One of the beneficiaries, John Tembo told Capital FM that the involvement of private companies in retailing inputs has eased their struggles in accessing farm inputs.
“Unlike in the past where we had to spend weeks to access inputs the current arrangement has enabled us to access inputs within a day as such we do not experience work disruptions into our farms as has been the case previously,” Tembo said.
He added, “We did not experience long queues and for that I would like to commend government for introducing this change as the previous one was a burden and despite that inputs were cheap then but at the end they were expensive if we factor in the time we were spending to buy the inputs.”

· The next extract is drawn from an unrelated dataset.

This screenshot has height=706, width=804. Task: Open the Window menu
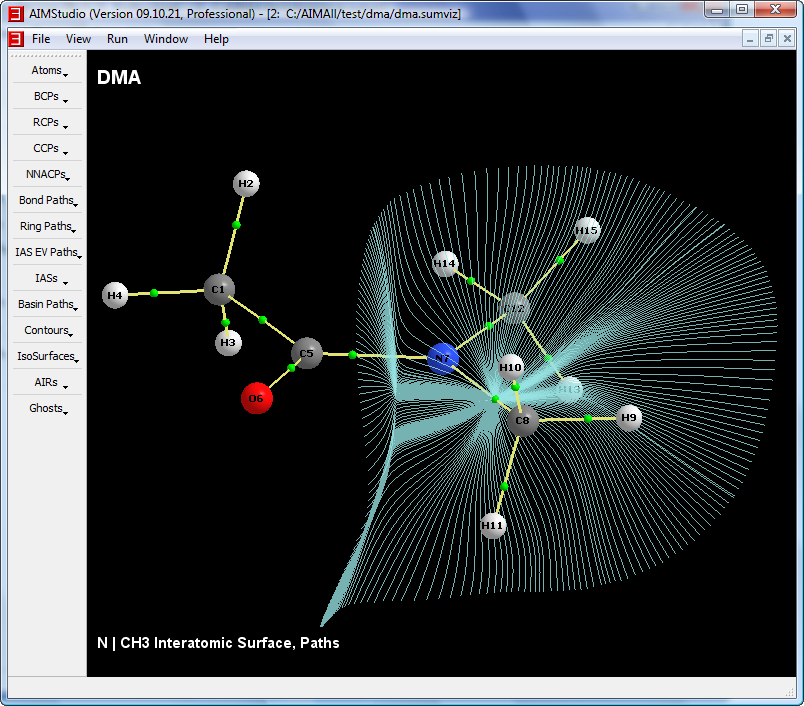(x=166, y=39)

But while conquering with Tembo on the easiness they have had in accessing inputs, another beneficiary Masozi Kamanga faulted government for fixing the coupon value saying it has hindered some beneficiaries from accessing the inputs.
She said the fixing of the coupon value has raised the amount a farmer needs to contribute due to price increase of inputs and that has made some beneficiaries struggle.
“I know of some beneficiaries who are yet to buy the inputs simply because they do not have money since the contribution is on a higher side,” Kamanga added.
Currently NPK fertilizer is selling at MK22 800 and Urea is at MK21 00 in some agro-dealers and going by the fixed value of coupon of MK15 000 it means farmers are required to contribute around MK13 800 to access two bags of fertilizer.
But Deputy FISP Coordinator in the Ministry of Agriculture, Irrigation and Water Development said farmers should be grateful to government as the MK13 800 beneficiaries are required to contribute is not that exorbitant compared if they were to buy fertilizer without government subsidizing for them.
According to Osborne Tsoka if the farmer is paying for something government has already paid for then it is not exorbitant.
“The farmer should be appreciative that actually they have been given a boost by the Malawi government looking at the real cost of inputs against a farmer who has not received any.”
Government decided to fix the coupon value to avoid the previous scenario where government has been spending more than what has been budgeted.
Commenting on the implementation progress of this years’ FISP, Tsoka said so far they are not yet satisfied as some areas are yet to be supplied with inputs.
“Currently nationally, only 72% of NPK fertilizer has been redeemed by beneficiaries and 69% for Urea, with the Southern region ranking high while the Northern region is ranked the lowest. As of now we are not impressed as at now we were supposed to be around 88% for NPK or so and Urea around 75%,” Tsoka said.
“When we opened up, some suppliers were not on the ground and we had to change the system such that currently there is an increase in the uptake of fertilizer. However, since we are not yet impressed we have called for a meeting with suppliers to discuss areas they need to polish up.”
“Notable areas where fertilizer has not yet been distributed are remote areas and hard to reach areas because of the rains we are experiencing in the country.
The weather has slowed down the process, but officials are hopeful that after meeting with the suppliers they will begin distribution in those areas.